"My doctor told me there is nothing you will ever regret about having the baby, but he was like, 'You may regret not having the baby.'"
I am the product of an unplanned, unexpected, and - in the beginning - unwanted pregnancy.
I've known this for, oh, more or less forever. I've also had the suspicion, though not confirmed, that an abortion talk happened somewhere in that early period when my mother was still freaking out and desperately wanting her sporty two door convertible. My parents are both ardently pro-choice, so it would be strange if there weren't the barest minimum of a conversation about it.
This hasn't had much of an impact on my life. At least, not the negative kind. Because even though I am the product of an unplanned, unexpected, and initially unwanted pregnancy, I was (and am) a beloved child. I am also a wanted child, and it has always been easy for me to recognize that the two issues - unwanted pregnancy versus wanted and valued child - are separate and very different.
That doesn't mean, however, that my parents don't have regrets, regrets directly relating to me, and my being born. My mother, for instance, still can't get over her loss of the sporty two door. My impending birth was also the reason she missed the funeral of her favorite aunt, and then I didn't even have the common decency to be born that day. No, I waited until my due date, because I'm generally punctual but not excessively early. I'm pretty sure they regretted having me that time I got a D in English and then burned my report card in an effort to destroy the evidence. I'm also fairly certain the time I didn't come home or call was another one of those "regret ever having her" times in my parents' lives. There were other moments of regret. Trips they couldn't take, money they didn't have, time they no longer had to work on their relationship. And although I know I'm not the center of the universe and that my parents would have in all probability found other things to fight passionately about if I didn't exist, I'm sure there were many times when they were fighting about me one or both of them wondered if their lives - their (potentially not legal) marriage - would have been better off if instead of having sex they just watched some television that fateful night.
This isn't to say that my parents don't take a certain amount of pleasure in being parents. They do. They revel in it. And because my parents weren't ready to be parents, our relationship has a weird, slightly dysfunctional, side to it where we are and have been friends as much as I'm their daughter for most of my life. As a side note, this whole side to my relationship with them is one of the reasons I never rebelled.
So, even though I have a ridiculously good - if dysfunctional - relationship with my parents, even though (Ds in English aside), I have (generally) been a rather low stress venture for both of my parents in terms of parenting, even though my parents love me and respect me and, almost more importantly, really like me, they have still had regrets. Some big, and some small. Some more long term, and some that were more like flashes. Because part of life is regretting the path(s) not taken.

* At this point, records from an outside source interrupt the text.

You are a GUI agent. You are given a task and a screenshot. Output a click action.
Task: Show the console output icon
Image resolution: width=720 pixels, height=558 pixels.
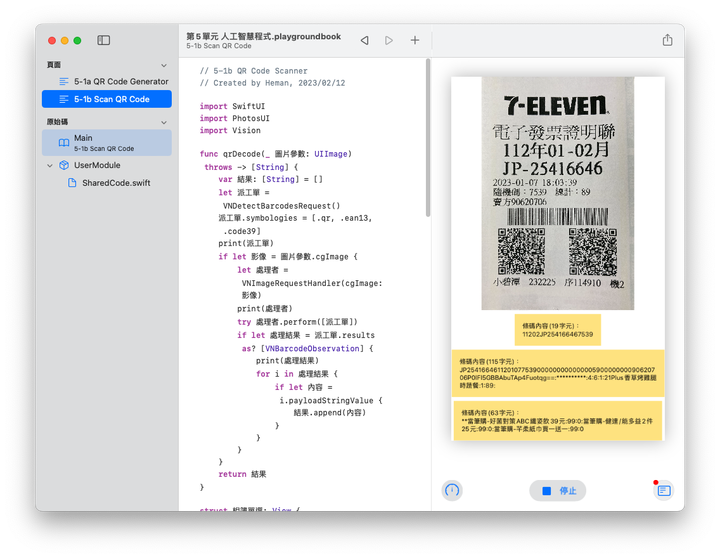point(663,491)
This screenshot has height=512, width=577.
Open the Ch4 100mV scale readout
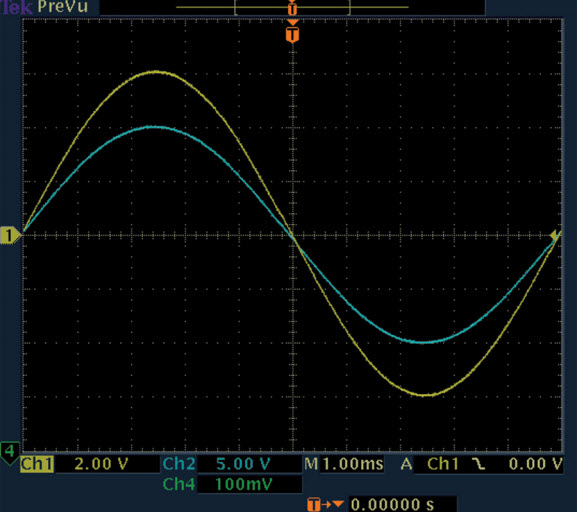(243, 484)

This is why I find the response Kourtney Kardashian recounted her doctor as saying, the one at the top of the post, as being so entirely disingenuous. Because it simplifies life. It makes it seems as though children never cause regret, and as though abortion always does. That isn't true. Children, even wanted, planned for children, come with frustrations and pains and - yes - regret. As much as children bring light and life and joy and love and wonderment and fulfillment, they bring a lot of the negative stuff as well.
More than pushing birth, though, claiming that going through a pregnancy will result in no regrets is harmful because it creates an environment where the women who do experience regret are shamed for that completely natural feeling. It creates an environment where women keep those feelings bottled up, don't talk about it because it is so unnatural, because to talk about it is to be a bad mother. And that is the last thing a doctor should be pressing upon any woman. Because it contributes to a view that motherhood is an inherently pleasurable act, an act all women gain fulfillment from and enjoy doing. An act that in no way at times makes them want to rip their hair out or wonder when they get to go shopping for their own clothing, when they get to take care of themselves and get their two door in the midst of bottles and surly teenagers and mini vans.
We need to recognize that most decisions carry with them a bittersweet realization of the path unchosen. And if that bittersweetness comes when we order a chocolate-mint chocolate chip ice cream cone and then lust after the vanilla-mint chocolate chip ice cream in a cup, then it comes in conjunction with more important decisions. We need to fully recognize the effects of parenthood. We need to talk about them, air out those particular facets of life, and still remain positive that for a lot of people - most people - children are well worth any of the regret they bring. That is an adult conversation. The other one is stuff of fairy tales.